Poor decision-making this year by autocratic leaders has led to greater instability in their political systems, impacting New Zealand’s external environment. While we cannot control the weaknesses in other countries’ political systems, Nicholas Khoo argues it is time to ask some tough questions.
The year 2022 has been dismal for one would-be autocrat, Donald Trump, and two actual autocrats, Vladimir Putin and Xi Jinping.
Russia’s backfiring war on Ukraine, China’s enacting tight Covid restrictions and then easing them, and repeated Republic party election losses in the US have proved that no political system is without weakness.
New Zealand needs to soberly consider these developments and chart a path forward in 2023.
In the US, Donald Trump’s formal mid-November announcement of another run for the presidency in 2024 has been upended by a series of self-inflicted blows.
First, high-profile candidates in swing states backed by Trump such as Mehmet Oz (Senate, Pennsylvania), Herschel Walker (Senate, Georgia), Doug Mastriano (Governor, Pennsylvania), and Kari Lake (Governor, Arizona) lost their electoral contests in November.
Next, the ex-president scored a massive own goal by calling for the suspension of the US Constitution on his self-styled ‘Truth Social’ media platform on 3 December.
Finally, on December 6, two Trump-operated companies were convicted on all 17 counts in a tax-fraud case in New York City, with prosecutors highlighting a “culture of fraud and deception”.
One wonders what it’ll take for the penny to drop for the Republican Party.
A political party in a liberal democratic system cannot implement its agenda if it keeps failing to win elections.
In 2020, the Democratic Party won elections for the Presidency, the House of Representatives, and the Senate.
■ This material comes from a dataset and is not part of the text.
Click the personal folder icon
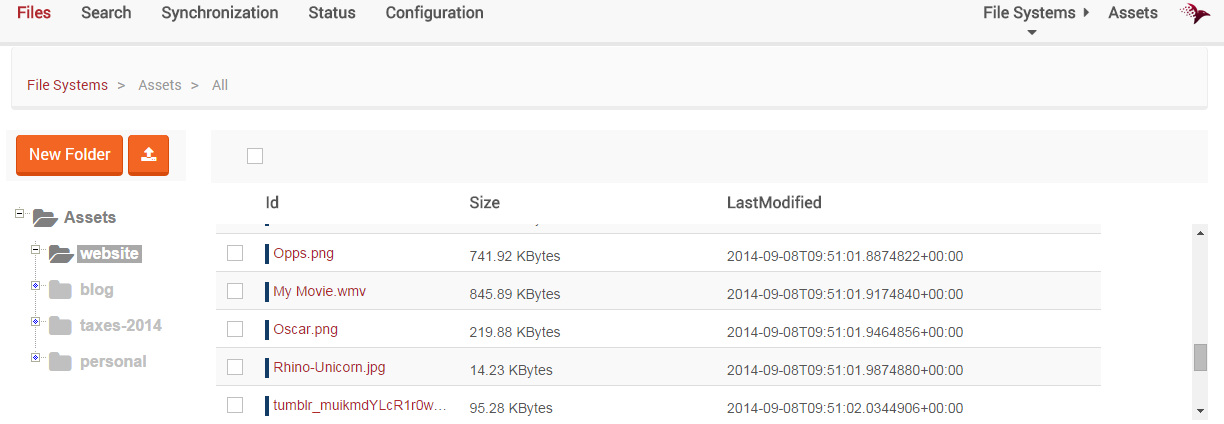Image resolution: width=1224 pixels, height=424 pixels. point(61,362)

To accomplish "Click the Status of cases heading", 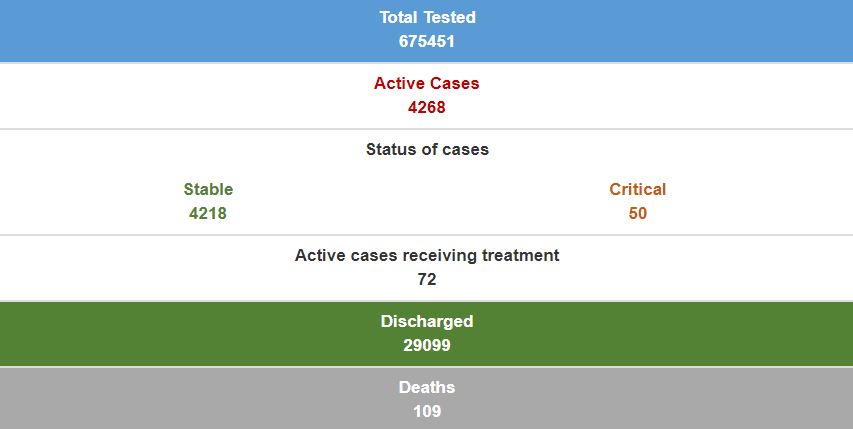I will click(427, 149).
While the Republican Party subsequently won back the House in 2022, this is small beer compared to the Democratic Party’s continuing control of the Senate and the Presidency.
Trump’s mate in Russia, Vladimir Putin, is also in dire straits.
Putin’s self-styled “special military operation” against Ukraine has morphed into a massive own goal. In mid-November, the Ukrainian military reclaimed most of Kherson Oblast, marking its biggest victory to date. It is Russia’s third major blow, following withdrawals from Northern Ukraine in April and Kharkiv in September.
Commenting on these developments, Samuel Charap, an expert at the RAND Corporation in the US noted: “Russia’s strategic defeat is already a thing. That’s done.”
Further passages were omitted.